Zerbst l „Wir sind stolz auf den Gründerpreis. Es ist eine gehörige Anerkennung für unsere bisherigen Leistungen und Ansporn für die Zukunft“, sagt Andreas Flöter. Auch sein Sohn Lukas Bergholz strahlt übers ganze Gesicht, wenn er an die Auszeichnung denkt, mit der die beiden Zerbster so gar nicht gerechnet hatten. Erst Anfang Mai gründeten sie die Gesellschaft für additive Fertigung mbh, kurz GAF.

„Wir hatten schon länger im Sinn, gemeinsam was aufzubauen und zu schaffen“, blickt Lukas Bergholz zurück. Bei ihren Gedankenspielen, in welche Richtung es gehen könnte, stießen sie auf den industriellen 3D-Druck. Intensiv beschäftigten sie sich mit dem innovativen Verfahren, bei dem Material Schicht für Schicht aufgetragen wird und so dreidimensionale Gegenstände entstehen. „Das haben wir dann als unser Thema entdeckt“, schildert der 23-Jährige, wie alles ins Rollen kam. Inzwischen wurde aus der Idee, Formteile, Gehäuse oder Maschinenelemente für den Werkzeug- und Vorrichtungsbau aus faserverstärktem Kunststoff zu produzieren, Realität.

Nicht nur Produktion, auch Beratung

In Bayern und Baden-Württemberg fanden Vater und Sohn ihre ersten Kunden. Nun wollen sie die additive Fertigung, sprich den industriellen 3D-Druck, auch in ihrer Heimat etablieren. „Wir sehen uns da, Pionierarbeit leisten“, bemerkt Lukas Bergholz. So reicht ihr Service-Angebot nicht nur von der Konstruktion bis hin zur Produktion. Es umfasst ebenfalls die Beratung, was mit dem modernen 3D-Druck alles möglich ist und welche Vorteile das Fertigungsverfahren bietet.

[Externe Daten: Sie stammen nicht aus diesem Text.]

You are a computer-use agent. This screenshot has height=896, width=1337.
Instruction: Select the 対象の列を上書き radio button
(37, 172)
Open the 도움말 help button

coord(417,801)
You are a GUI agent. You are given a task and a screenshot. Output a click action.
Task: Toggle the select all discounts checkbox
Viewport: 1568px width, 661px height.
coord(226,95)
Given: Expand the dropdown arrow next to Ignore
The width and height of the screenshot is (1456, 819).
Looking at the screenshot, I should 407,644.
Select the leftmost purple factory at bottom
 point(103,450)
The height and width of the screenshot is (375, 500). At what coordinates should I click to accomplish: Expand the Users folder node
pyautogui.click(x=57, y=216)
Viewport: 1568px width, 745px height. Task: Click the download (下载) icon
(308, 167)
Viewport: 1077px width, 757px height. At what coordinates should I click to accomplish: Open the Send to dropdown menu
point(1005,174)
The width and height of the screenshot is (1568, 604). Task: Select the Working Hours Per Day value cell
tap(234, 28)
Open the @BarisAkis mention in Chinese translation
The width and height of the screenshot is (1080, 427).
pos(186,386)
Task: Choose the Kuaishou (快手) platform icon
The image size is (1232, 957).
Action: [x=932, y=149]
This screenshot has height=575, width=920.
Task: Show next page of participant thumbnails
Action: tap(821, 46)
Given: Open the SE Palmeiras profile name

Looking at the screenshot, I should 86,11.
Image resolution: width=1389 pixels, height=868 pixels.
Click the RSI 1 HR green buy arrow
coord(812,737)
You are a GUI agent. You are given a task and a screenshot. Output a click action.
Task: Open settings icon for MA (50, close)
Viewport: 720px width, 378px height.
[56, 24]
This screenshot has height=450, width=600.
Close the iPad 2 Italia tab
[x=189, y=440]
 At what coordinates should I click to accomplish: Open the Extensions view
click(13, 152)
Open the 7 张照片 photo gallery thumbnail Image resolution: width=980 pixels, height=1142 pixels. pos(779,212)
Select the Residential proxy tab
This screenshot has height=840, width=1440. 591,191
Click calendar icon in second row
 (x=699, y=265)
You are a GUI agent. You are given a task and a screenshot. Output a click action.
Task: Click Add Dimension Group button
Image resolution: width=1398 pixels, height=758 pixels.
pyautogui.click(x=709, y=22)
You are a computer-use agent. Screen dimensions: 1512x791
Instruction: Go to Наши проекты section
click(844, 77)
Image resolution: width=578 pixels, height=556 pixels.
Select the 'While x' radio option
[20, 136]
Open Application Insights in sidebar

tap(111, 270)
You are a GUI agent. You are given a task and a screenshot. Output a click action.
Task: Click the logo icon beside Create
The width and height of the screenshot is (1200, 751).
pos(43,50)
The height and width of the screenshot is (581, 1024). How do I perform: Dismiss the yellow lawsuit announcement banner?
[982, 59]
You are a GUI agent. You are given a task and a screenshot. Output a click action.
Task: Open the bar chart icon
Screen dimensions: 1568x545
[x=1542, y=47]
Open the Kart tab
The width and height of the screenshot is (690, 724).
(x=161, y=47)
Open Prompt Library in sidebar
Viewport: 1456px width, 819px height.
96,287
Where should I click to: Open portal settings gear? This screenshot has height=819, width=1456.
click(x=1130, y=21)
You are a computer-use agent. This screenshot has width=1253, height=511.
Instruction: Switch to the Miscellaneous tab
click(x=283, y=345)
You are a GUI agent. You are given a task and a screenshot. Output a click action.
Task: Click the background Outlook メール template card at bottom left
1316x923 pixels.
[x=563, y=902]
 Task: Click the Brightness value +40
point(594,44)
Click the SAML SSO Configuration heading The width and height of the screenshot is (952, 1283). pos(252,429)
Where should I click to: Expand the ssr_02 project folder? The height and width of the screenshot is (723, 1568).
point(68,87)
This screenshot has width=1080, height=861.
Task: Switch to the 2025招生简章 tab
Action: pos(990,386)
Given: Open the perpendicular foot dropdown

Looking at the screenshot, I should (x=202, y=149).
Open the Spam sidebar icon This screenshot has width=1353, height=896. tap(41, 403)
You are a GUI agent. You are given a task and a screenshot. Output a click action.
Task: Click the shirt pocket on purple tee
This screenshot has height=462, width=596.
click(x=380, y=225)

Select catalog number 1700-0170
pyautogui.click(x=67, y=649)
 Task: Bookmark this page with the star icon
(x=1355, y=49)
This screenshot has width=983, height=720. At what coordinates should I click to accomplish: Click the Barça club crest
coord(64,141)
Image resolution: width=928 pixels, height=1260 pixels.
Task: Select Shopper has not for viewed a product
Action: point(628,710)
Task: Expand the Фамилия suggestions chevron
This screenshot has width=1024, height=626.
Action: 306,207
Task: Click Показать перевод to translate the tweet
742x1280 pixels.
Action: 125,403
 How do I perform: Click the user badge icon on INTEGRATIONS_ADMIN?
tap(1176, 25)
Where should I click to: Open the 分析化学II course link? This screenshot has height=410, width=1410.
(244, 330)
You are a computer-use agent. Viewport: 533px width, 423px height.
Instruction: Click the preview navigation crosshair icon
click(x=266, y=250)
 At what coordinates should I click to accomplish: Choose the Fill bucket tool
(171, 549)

„Wir sparen Material, da wir nur das verbrauchen, was tatsächlich für ein Teil benötigt wird“, erläutert Andreas Flöter. Weder Späne noch Abfall fallen an, weil nichts weggesägt oder weggefräst werden muss, wie der 51-Jährige beschreibt. Und durch die Verstärkung des Kunststoffes beispielsweise mit Glasfaser oder Carbon „erreichen wir Materialwerte, wie sie beispielsweise Aluminium besitzt. Wir erreichen die gleiche Belastbarkeit, nur dass unsere Produkte leichter sind“, führt Lukas Bergholz aus.

Herstellung ist emissionslos

Ein weiterer Unterschied zur konventionellen Fertigung spiegelt sich am Standort des jungen Unternehmens am Stadtrand von Zerbst wider. Riesige Halle suchen Kunden hier vergeblich, vielmehr erfolgt die Herstellung der gewünschten Teile „ziemlich emissionslos in Büroatmosphäre“, wie es Lukas Bergholz ausdrückt. Nur wenige Quadratmeter groß ist der Raum, in dem die Druckfarm steht, in der Einzelfertigungen und auch Kleinserien bis zu 500 Stück Gestalt annehmen.

Gleich nebenan befinden sich zwei Schreibtische und ein Schrank, auf dem zwischen Zahnrädern, Spannbacken und Robotergreifern der „Gipfelstürmer“ seinen vorläufigen Platz gefunden hat. Es ist die bronzene Auszeichnung für den Sieg beim Wettbewerb um die erfolgreichsten Existenzgründungen in Anhalt-Bitterfeld 2019. Gegen 17 Mitbewerber haben sich Vater und Sohn am Ende durchgesetzt und die unabhängige Jury überzeugt. Nun hoffen sie, dass sich ihre Firma am Markt etabliert.

Firma noch in den Kinderschuhen

Noch steckt die GAF in den Kinderschuhen. So arbeitet Andreas Flöter nach wie vor in Teilzeit in der Zerbster Maschinenfabrik. Als Leiter für interne Logistik ist der gelernte Elektriker dort tätig. Unterdessen hat Lukas Bergholz zunächst eine Ausbildung als Industriekaufmann abgeschlossen. Momentan absolviert er ein Konstrukteursstudium, um sich weitere Grundlagen für ihre neu gegründete Firma anzueignen. Eine Angestellte besitzen die Beiden bereits. Eine Industriedesignerin und Konstrukteurin verstärkt das familiäre Team bislang, das optimistisch in die Zukunft blickt.